Your objective
Continue the following news piece about ÄIO turning sawdust into edible fats, starting right after its last sentence.

Provided text
----

Tallinn-based biotech company ÄIO has secured €1 million in funding to develop sustainable and healthy edible oils and fats made from fermenting agriculture side streams like sawdust.

ÄIO’s aim is to create more sustainable and healthier alternatives to animal fat and other plant-based fats, such as palm and coconut oils, which are often used in the production of plant-based meat alternatives.

“In the same way that we make kombucha, yogurt, bread, and beer, we can turn sawdust or other low-value biomass into valuable and healthy ingredients,” said ÄIO co-founder Nemailla Bonturi. “Our “red bug” cannot turn water into wine, but it can turn sawdust into food.”

During the company’s research carried out in Estonia, industrial by-products such as sawdust were fermented using a similar process to brewing beer or raising bread with yeast, to produce edible fats rich in omega-3 fatty acids and antioxidants. Adding a ‘red bug’ microbe, which Bonturi created and patented, to the fermentation process helped to turn wood and other agricultural side-streams into edible oils and fats.

----

[Items from a dataset]

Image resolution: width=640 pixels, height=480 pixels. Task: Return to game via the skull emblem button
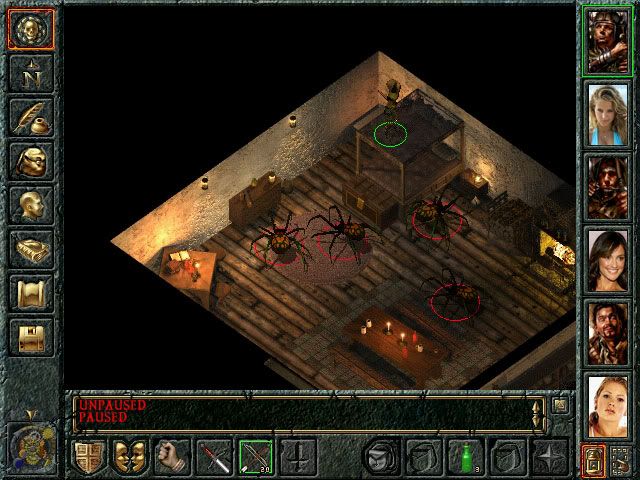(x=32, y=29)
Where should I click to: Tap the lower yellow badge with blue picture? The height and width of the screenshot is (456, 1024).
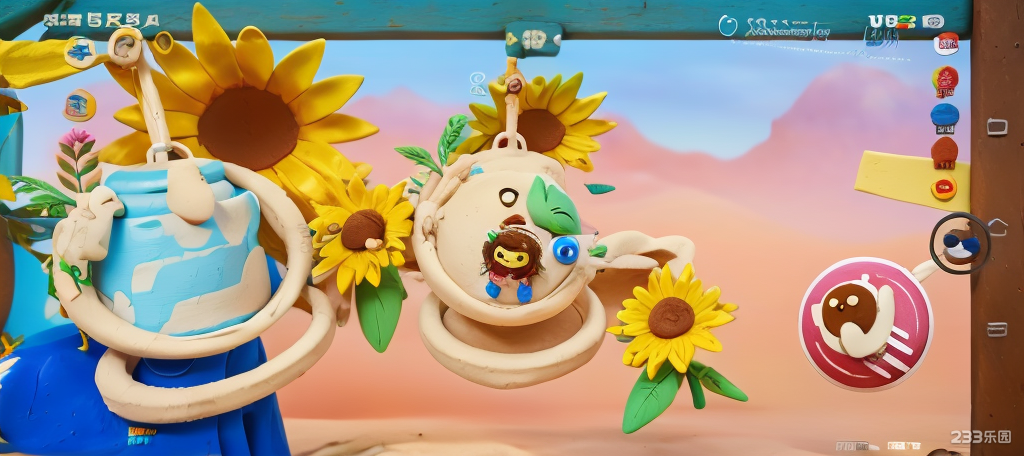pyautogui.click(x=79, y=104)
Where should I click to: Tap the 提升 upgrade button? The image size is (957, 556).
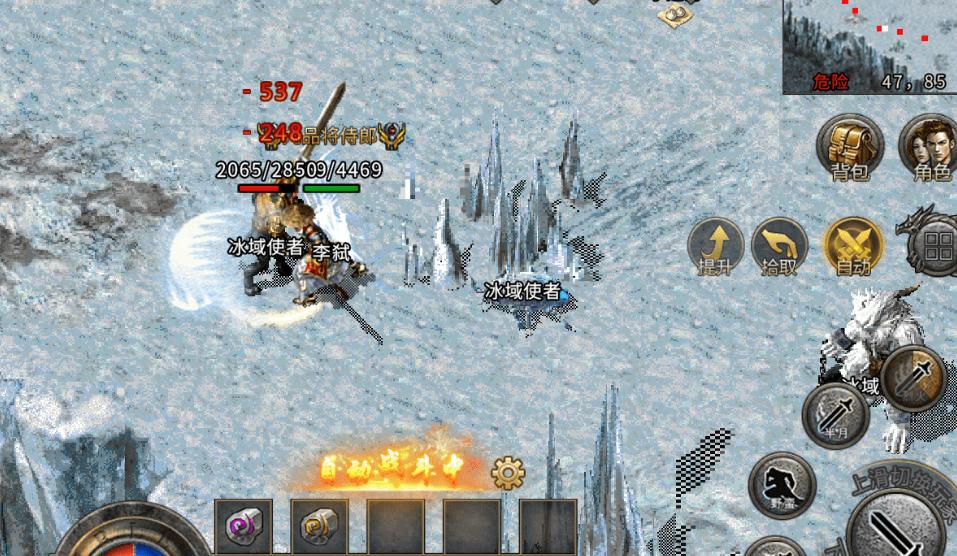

----

Task answer
ÄIO was founded in 2022 by Bonturi and Petri-Jaan Lahtvee, both bioengineers from Tallinn University of Technology. The products the start-up hope to launch for use in the food industry are its encapsulated oil, which can substitute palm oil, vegetable oil, animal fats or nutritional yeast, its buttery fat, which can substitute coconut fat and animal fat, and its RedOil – a carotenoid-rich product suitable as a substitute for fish or seed oil.

Palm and coconut oils used to make plant-based meat alternatives do not deliver the same taste and mouthfeel as animal fat,” added Bonturi. “Also the production of these oils is not sustainable, they are unhealthy and can cause allergic reactions.”

Venture capital fund Nordic Foodtech VC contributed to the investment round, alongside EAS and other partners. The firm holds a portfolio of 10 companies so far, including Nordic Umami Company which closed its €1.8 million seed round earlier in January. ÄIO marks Nordic Foodtech’s first investment in the Baltic countries.

Mika Kukkurainen, Founder and Partner of Nordic Foodtech VC said: “Turning low-value side-streams into something so valuable is very futureproof and has great scalable business potential. We are happy to join ÄIO when taking the first steps outside of university, and already looking forward in helping the team towards future success.”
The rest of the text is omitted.